Garbatella: le origini del nome in un quadro?

La Garbalella

Da quando il 18 febbraio del 1920 "La mano augusta di sua maestà Re Vittorio Emanuele III” ha posto la prima pietra nella borgata ‘giardino’ che a partire alla metà degli anni '30 assunse il nome di Garbatella, una leggenda ne attribuisce l’origine dello stesso ad una giovane ostessa ‘Garbata e Bella’.

Una leggenda 'popolana' perfetta per una nuova borgata (190 alloggi distribuiti in 40 palazzine immerse nel verde) nata come insediamento operaio a ridosso della nascente zona industriale, ma anche come borgo marinaro al servizio di un porto fluviale sul Tevere mai costruito, come attesta l'epigrafe l'Ente per lo sviluppo marittimo e industriale, murata sull'edificio centrale di Piazza Benedetto Brin.
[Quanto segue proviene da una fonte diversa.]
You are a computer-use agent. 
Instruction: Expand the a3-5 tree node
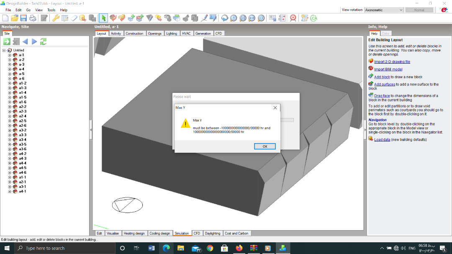tap(10, 144)
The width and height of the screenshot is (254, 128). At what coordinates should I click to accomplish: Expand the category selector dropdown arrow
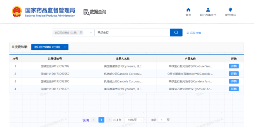91,33
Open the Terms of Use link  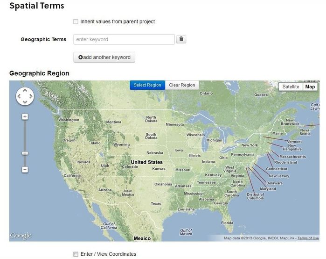click(x=308, y=238)
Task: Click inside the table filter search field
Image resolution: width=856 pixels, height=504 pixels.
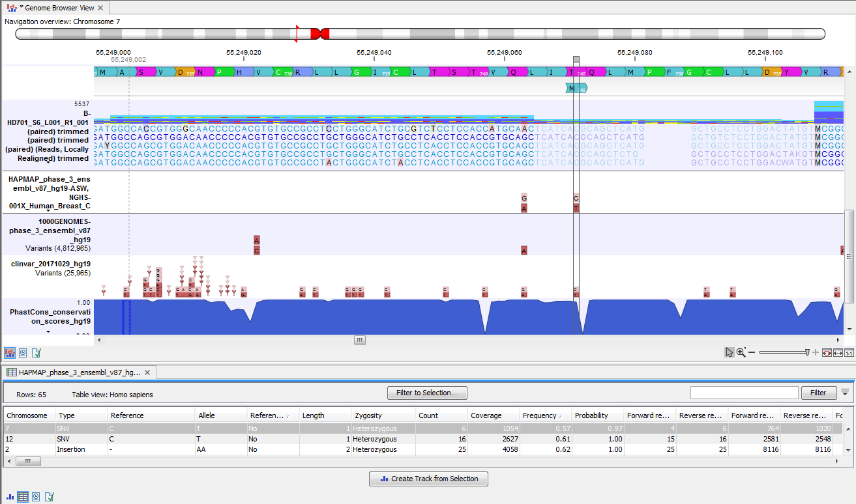Action: [743, 392]
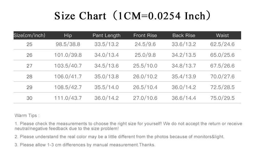Viewport: 256px width, 155px height.
Task: Click the Warm Tips heading
Action: [x=27, y=116]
Una leggenda che potrebbe non sembrare più tale, dopo la scoperta di un dipinto a olio firmato “E. Ferretti” alla fine dell’Ottocento, che mostra la fatidica “Osteria da Maria”, accreditata nella targhetta descrittiva come “l’osteria della Garbatella”.

Il quadro scovato in un museo cittadino (ancora top secret) dal pasticcere e storico per diletto Enzo Gori, sembrerebbe una prova tangibile delle origini del nome. C’è da dire che anche allora la zona era piena di trattorie...

Quale che sia la verità, la Signora Garbatella rappresentata con un'effige a bassorilievo in Piazza Geremia Bonomelli (nella foto), continuerà a vegliare sul quartiere, e alla Garbatella ci sarà sempre qualcuno pronto a credere che un posto così ricco di storie e bellezze popolari, debba la sua origine a quella stessa bellezza, soprattutto se serviva ai tavoli dell’ottimo vino.